--- start Stored data ---
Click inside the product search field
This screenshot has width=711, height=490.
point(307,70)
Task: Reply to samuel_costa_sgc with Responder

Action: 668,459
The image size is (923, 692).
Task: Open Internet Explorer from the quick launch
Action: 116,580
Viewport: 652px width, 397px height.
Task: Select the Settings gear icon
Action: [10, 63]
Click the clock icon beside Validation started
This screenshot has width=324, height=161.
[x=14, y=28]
--- end Stored data ---
Stated goal >> Report every line of the data above that contains the string "Task". Case counts.

Completed exercise >>
Task: Reply to samuel_costa_sgc with Responder
Task: Open Internet Explorer from the quick launch
Task: Select the Settings gear icon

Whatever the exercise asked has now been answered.